__ACTIVITY__.
Only the lines below from the one containing "The width and height of the screenshot is (938, 667)." to the one containing "Task: Select double chance 1X at 1.14" should be repeated, both included and unchanged.

------ DATA SUPPLIED

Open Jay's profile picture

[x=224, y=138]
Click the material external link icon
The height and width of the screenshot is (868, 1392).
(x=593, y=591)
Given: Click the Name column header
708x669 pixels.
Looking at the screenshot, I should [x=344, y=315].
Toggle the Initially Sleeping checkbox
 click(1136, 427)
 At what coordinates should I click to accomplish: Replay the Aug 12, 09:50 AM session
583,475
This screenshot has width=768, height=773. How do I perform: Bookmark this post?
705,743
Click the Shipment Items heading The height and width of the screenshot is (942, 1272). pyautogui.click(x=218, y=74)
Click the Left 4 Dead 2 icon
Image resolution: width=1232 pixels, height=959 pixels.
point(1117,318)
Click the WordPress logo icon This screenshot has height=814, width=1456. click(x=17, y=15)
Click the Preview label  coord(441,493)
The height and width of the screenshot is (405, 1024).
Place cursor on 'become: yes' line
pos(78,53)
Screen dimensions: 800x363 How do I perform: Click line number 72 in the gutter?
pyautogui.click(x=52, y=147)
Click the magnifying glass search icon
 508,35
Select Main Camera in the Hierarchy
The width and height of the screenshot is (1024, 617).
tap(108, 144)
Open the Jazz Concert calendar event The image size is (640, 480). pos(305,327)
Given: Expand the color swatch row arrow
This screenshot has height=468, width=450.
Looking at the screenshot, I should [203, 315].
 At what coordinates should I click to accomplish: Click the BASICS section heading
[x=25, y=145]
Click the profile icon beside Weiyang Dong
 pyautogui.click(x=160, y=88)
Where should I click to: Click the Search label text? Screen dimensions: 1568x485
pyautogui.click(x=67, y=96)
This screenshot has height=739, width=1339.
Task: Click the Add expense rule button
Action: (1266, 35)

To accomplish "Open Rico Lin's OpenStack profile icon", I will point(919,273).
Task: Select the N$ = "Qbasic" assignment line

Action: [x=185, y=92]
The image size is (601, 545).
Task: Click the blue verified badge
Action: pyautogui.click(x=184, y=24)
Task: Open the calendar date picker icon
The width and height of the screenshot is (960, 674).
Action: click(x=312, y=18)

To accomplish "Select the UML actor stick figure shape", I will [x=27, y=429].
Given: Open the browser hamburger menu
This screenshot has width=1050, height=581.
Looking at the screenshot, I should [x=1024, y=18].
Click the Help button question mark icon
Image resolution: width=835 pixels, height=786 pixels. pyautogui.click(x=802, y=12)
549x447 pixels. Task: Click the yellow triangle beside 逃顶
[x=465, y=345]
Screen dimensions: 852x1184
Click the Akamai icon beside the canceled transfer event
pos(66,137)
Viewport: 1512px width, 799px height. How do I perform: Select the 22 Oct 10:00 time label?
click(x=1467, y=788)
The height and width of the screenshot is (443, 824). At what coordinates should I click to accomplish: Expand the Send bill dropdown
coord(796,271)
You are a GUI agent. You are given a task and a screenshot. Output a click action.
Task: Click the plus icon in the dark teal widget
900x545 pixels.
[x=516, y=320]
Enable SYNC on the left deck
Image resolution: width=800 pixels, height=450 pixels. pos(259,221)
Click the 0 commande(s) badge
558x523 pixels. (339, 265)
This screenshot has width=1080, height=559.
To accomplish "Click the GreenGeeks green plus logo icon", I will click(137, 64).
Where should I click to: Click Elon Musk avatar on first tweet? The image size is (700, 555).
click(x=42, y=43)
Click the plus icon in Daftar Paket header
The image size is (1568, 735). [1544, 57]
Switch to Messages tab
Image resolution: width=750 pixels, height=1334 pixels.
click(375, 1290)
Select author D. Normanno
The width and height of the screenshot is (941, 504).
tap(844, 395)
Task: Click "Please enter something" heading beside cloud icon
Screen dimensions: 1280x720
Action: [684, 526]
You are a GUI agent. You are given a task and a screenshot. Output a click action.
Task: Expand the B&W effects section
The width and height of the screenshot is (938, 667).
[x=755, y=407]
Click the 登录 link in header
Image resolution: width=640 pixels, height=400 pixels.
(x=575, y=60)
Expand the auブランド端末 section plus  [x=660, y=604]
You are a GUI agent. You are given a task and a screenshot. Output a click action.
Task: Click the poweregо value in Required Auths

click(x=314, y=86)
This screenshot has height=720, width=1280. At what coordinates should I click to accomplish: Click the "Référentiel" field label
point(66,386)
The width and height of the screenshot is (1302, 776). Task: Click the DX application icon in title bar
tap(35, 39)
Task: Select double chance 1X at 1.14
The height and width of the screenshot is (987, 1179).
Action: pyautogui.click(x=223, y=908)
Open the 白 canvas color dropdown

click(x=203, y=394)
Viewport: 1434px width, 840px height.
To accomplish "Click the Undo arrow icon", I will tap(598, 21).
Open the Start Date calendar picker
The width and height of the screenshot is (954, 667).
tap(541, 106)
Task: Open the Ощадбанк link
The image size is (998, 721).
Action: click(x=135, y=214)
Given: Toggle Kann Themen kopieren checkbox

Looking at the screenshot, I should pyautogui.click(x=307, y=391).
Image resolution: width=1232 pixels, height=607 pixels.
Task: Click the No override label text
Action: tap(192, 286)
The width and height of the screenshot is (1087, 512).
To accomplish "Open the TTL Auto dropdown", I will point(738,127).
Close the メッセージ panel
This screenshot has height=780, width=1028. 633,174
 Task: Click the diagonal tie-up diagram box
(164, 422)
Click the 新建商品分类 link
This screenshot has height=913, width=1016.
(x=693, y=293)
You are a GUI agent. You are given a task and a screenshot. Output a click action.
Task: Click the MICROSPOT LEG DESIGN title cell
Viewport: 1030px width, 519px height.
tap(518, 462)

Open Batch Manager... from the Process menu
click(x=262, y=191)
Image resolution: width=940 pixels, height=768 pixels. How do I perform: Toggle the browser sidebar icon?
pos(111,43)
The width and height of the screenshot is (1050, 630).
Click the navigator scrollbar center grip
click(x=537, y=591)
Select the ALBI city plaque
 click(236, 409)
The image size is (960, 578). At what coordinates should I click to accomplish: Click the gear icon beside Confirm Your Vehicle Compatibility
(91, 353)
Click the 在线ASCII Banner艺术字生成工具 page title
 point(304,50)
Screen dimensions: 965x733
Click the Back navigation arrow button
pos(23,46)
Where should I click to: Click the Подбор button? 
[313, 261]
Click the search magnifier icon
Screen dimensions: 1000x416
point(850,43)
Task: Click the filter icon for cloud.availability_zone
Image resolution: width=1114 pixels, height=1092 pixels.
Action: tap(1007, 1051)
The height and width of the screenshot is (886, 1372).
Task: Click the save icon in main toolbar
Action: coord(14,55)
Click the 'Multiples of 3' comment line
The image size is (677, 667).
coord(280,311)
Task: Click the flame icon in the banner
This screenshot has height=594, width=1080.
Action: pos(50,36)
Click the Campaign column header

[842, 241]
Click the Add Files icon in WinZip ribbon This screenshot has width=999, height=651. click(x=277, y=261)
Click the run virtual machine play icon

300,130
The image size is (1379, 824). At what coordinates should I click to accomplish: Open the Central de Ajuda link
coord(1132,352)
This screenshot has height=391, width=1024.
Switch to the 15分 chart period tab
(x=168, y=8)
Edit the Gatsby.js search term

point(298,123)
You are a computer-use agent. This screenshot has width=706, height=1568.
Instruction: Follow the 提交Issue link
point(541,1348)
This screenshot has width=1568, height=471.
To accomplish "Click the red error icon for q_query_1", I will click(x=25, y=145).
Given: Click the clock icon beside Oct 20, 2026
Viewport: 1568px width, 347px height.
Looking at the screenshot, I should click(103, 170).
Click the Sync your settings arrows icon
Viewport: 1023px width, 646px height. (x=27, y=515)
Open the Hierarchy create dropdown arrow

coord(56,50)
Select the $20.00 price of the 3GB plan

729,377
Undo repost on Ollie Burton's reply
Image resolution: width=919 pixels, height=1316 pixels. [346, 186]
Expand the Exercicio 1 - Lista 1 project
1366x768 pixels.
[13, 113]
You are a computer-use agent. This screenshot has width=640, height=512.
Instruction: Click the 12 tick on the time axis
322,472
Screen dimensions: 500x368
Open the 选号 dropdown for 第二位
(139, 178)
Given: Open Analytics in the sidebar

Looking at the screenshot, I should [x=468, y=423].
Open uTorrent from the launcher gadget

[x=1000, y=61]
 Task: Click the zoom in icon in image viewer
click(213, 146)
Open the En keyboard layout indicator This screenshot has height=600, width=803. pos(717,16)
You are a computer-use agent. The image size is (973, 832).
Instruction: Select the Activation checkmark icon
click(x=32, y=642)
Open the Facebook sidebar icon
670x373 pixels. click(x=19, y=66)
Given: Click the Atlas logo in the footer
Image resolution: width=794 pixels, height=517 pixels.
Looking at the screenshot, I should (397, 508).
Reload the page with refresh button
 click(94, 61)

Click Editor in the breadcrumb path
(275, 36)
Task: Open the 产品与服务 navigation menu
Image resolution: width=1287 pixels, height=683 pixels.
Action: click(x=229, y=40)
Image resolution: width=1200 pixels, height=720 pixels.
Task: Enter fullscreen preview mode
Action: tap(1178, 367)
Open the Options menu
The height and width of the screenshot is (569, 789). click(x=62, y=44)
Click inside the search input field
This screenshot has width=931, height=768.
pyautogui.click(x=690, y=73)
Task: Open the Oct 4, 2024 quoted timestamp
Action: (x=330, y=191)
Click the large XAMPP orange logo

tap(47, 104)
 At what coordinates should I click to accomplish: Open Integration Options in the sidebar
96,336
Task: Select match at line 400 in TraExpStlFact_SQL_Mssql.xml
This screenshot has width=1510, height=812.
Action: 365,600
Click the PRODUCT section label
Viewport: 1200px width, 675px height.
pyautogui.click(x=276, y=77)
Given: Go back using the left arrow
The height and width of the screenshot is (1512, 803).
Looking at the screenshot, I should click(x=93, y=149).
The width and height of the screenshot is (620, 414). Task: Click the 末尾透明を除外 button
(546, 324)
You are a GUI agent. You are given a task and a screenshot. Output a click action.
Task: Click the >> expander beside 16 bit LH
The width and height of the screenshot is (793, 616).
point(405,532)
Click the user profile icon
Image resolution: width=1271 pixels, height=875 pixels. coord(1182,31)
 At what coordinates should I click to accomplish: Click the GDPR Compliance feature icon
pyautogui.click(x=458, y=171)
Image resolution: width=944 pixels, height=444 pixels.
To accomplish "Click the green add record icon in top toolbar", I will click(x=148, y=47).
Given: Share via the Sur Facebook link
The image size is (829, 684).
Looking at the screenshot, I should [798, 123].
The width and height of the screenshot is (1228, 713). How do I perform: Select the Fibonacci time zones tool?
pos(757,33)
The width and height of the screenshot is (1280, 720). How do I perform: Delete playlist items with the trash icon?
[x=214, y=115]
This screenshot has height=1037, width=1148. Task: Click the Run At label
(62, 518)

------------

__EXERCISE RESULT__.
The width and height of the screenshot is (938, 667).
[x=755, y=407]
Click the 登录 link in header
Image resolution: width=640 pixels, height=400 pixels.
(x=575, y=60)
Expand the auブランド端末 section plus  [x=660, y=604]
You are a GUI agent. You are given a task and a screenshot. Output a click action.
Task: Click the poweregо value in Required Auths

click(x=314, y=86)
This screenshot has height=720, width=1280. At what coordinates should I click to accomplish: Click the "Référentiel" field label
point(66,386)
The width and height of the screenshot is (1302, 776). Task: Click the DX application icon in title bar
tap(35, 39)
Task: Select double chance 1X at 1.14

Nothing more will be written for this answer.